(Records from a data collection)
******************************
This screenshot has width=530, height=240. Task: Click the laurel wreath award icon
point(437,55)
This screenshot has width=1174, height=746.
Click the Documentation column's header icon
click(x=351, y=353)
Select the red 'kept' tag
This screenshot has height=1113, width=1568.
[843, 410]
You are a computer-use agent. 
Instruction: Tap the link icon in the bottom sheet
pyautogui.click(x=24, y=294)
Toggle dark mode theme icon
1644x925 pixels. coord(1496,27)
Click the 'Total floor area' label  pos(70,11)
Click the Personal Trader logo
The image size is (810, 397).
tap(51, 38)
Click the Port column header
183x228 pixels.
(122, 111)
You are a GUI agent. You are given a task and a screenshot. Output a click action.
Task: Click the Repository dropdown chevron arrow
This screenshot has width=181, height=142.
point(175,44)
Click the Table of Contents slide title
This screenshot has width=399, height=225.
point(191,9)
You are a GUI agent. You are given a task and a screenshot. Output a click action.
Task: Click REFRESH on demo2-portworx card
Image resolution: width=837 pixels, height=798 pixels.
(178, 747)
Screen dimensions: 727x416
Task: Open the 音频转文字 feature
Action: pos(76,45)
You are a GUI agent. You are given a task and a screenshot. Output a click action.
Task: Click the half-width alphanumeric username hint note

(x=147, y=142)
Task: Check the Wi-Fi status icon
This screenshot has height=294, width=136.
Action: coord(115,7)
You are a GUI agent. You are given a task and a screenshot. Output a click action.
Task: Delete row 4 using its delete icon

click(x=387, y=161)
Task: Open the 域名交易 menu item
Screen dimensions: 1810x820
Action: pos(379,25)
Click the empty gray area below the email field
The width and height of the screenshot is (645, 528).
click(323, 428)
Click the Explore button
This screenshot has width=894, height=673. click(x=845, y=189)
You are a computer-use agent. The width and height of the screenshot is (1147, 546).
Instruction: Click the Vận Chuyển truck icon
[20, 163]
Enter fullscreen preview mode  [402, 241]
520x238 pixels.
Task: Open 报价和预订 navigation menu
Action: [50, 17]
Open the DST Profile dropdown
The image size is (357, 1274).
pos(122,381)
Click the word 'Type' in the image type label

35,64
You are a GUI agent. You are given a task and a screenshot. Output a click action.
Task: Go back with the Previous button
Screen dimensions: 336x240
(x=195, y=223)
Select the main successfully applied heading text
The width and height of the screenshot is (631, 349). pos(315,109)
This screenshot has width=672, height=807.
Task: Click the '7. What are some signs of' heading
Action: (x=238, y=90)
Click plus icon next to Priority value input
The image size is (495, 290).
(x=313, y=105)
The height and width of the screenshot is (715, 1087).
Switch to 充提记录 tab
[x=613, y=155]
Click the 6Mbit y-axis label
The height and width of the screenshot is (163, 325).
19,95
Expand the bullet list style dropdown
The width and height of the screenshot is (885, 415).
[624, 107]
******************************
Give all of the entries again, word for word.

Response to this task:
This screenshot has width=530, height=240. Task: Click the laurel wreath award icon
point(437,55)
This screenshot has width=1174, height=746.
Click the Documentation column's header icon
click(x=351, y=353)
Select the red 'kept' tag
This screenshot has height=1113, width=1568.
[843, 410]
You are a computer-use agent. 
Instruction: Tap the link icon in the bottom sheet
pyautogui.click(x=24, y=294)
Toggle dark mode theme icon
1644x925 pixels. coord(1496,27)
Click the 'Total floor area' label  pos(70,11)
Click the Personal Trader logo
The image size is (810, 397).
tap(51, 38)
Click the Port column header
183x228 pixels.
(122, 111)
You are a GUI agent. You are given a task and a screenshot. Output a click action.
Task: Click the Repository dropdown chevron arrow
This screenshot has width=181, height=142.
point(175,44)
Click the Table of Contents slide title
This screenshot has width=399, height=225.
point(191,9)
You are a GUI agent. You are given a task and a screenshot. Output a click action.
Task: Click REFRESH on demo2-portworx card
Image resolution: width=837 pixels, height=798 pixels.
(178, 747)
Screen dimensions: 727x416
Task: Open the 音频转文字 feature
Action: pos(76,45)
You are a GUI agent. You are given a task and a screenshot. Output a click action.
Task: Click the half-width alphanumeric username hint note

(x=147, y=142)
Task: Check the Wi-Fi status icon
This screenshot has height=294, width=136.
Action: coord(115,7)
You are a GUI agent. You are given a task and a screenshot. Output a click action.
Task: Delete row 4 using its delete icon

click(x=387, y=161)
Task: Open the 域名交易 menu item
Screen dimensions: 1810x820
Action: pos(379,25)
Click the empty gray area below the email field
The width and height of the screenshot is (645, 528).
click(323, 428)
Click the Explore button
This screenshot has width=894, height=673. click(x=845, y=189)
You are a computer-use agent. The width and height of the screenshot is (1147, 546).
Instruction: Click the Vận Chuyển truck icon
[20, 163]
Enter fullscreen preview mode  [402, 241]
520x238 pixels.
Task: Open 报价和预订 navigation menu
Action: [50, 17]
Open the DST Profile dropdown
The image size is (357, 1274).
pos(122,381)
Click the word 'Type' in the image type label

35,64
You are a GUI agent. You are given a task and a screenshot. Output a click action.
Task: Go back with the Previous button
Screen dimensions: 336x240
(x=195, y=223)
Select the main successfully applied heading text
The width and height of the screenshot is (631, 349). pos(315,109)
This screenshot has width=672, height=807.
Task: Click the '7. What are some signs of' heading
Action: (x=238, y=90)
Click plus icon next to Priority value input
The image size is (495, 290).
(x=313, y=105)
The height and width of the screenshot is (715, 1087).
Switch to 充提记录 tab
[x=613, y=155]
Click the 6Mbit y-axis label
The height and width of the screenshot is (163, 325).
19,95
Expand the bullet list style dropdown
The width and height of the screenshot is (885, 415).
[624, 107]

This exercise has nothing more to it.